Las trasnacionales y otras empresas extranjeras, como mismo suponen nuevas oportunidades, generan algunos peligros para el mercado cubano.

Uno de los riesgos que corren los emprendedores tecnológicos, por tanto, es que aun siendo oficialmente dueños de sus empresas registradas fuera, no tienen protección jurídica dentro del país. “Además, si esa idea innovadora crece y se expande no tendrá su éxito aquí, que fue donde nació”.

Foto: Encuentro Social de Desarrolladores

La legalización de cooperativas o empresas dedicadas a la tecnología, y no la eufemística licencia de “programador de cómputo”, les permitiría además acceder legalmente a una línea ADSL, sin pagar por la inmobiliaria.
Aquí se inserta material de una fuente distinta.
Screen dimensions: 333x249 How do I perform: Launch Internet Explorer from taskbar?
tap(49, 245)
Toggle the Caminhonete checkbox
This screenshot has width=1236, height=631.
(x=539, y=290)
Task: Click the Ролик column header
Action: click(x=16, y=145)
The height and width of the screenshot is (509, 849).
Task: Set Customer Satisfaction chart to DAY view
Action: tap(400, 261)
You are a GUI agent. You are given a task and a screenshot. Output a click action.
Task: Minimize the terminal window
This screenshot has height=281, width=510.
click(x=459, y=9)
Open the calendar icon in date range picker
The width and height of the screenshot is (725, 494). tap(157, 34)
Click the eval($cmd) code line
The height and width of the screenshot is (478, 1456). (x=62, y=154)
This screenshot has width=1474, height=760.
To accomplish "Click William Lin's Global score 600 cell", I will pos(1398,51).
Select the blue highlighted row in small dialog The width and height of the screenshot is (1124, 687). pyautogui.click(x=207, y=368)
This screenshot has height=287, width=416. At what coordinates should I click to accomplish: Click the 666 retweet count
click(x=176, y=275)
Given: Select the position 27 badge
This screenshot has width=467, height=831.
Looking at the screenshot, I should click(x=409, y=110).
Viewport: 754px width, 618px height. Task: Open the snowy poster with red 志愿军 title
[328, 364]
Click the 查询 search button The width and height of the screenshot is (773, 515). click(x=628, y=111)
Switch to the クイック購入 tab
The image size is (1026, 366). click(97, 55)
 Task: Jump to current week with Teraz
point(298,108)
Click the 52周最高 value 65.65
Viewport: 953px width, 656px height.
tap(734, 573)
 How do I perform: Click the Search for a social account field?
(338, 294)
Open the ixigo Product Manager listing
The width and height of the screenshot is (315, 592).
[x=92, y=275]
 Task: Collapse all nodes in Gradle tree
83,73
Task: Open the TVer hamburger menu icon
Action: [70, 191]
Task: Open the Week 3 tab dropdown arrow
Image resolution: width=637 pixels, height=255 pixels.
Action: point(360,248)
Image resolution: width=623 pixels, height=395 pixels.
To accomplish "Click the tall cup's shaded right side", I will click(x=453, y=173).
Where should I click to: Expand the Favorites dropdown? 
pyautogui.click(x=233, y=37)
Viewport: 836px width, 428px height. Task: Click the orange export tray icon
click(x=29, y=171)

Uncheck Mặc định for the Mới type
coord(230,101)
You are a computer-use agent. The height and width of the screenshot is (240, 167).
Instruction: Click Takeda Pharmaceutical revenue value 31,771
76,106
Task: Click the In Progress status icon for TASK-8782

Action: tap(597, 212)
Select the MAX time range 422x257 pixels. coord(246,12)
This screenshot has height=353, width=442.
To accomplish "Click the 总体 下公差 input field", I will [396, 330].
Por ello, se ha concebido el Encuentro Social de Desarrolladores como un espacio que pretende crear una comunidad que esté al tanto de las oportunidades y los riesgos. “Los emprendedores tienen que aprender cuándo una oferta es mala porque puede afectarlo o afectarnos a largo plazo, y cuál es la contraoferta que debe hacer para que todos salgamos ganando”.

El ESD es, en su esencia, una proyecto para la colaboración, la innovación y el aprendizaje colectivo.

“Es un momento de hacer alianzas, de que la gente se conozca y piensen juntos en cómo concebir el futuro de Cuba desde la tecnología. Nosotros dependemos mucho de Internet dentro de las nuevas dinámicas sociales; que pasa también por la prensa, los medios sociales, hasta la democracia, la participación ciudadana y el bienestar social”.

Porque el emprendimiento tiene un matiz económico, pero también social: crea empleos, nuevos valores de uso, satisface y optimiza los procesos de informatización en una sociedad. Según Rami, ellos quieren resolver los problemas de esta sociedad. “Y lo vamos a hacer con un modelo de negocio, porque si fuera gratis a los dos meses se muere o no funciona bien”.

“En el emprendimiento”, dice, “no se puede construir un unicornio azul. Hay que construir un poni de toda la vida, que resuelve los problemas, es útil y funciona”.

Foto: Encuentro Social de Desarrolladores

Después del primer encuentro, en mayo de 2015, el equipo comprendió que necesitaban hacer uno todos los meses. Desde entonces, y salvo en tres ocasiones que contaron con patrocinios, los gastos han corrido por parte del equipo en alquileres de locales. “Los encuentros no tienen un beneficio tangible. Es un emprendimiento social”.

“Al principio”, me cuenta, “la gente no compartía el know how, ya fuera sobre los contactos que tenían o sobre lo que estaban desarrollando. Les resultaba mejor mantener un perfil bajo para que nadie se robara su idea. Eso ha cambiado, la gente comparte saberes. Eso es lo que te da la confianza de que estás creando una comunidad”.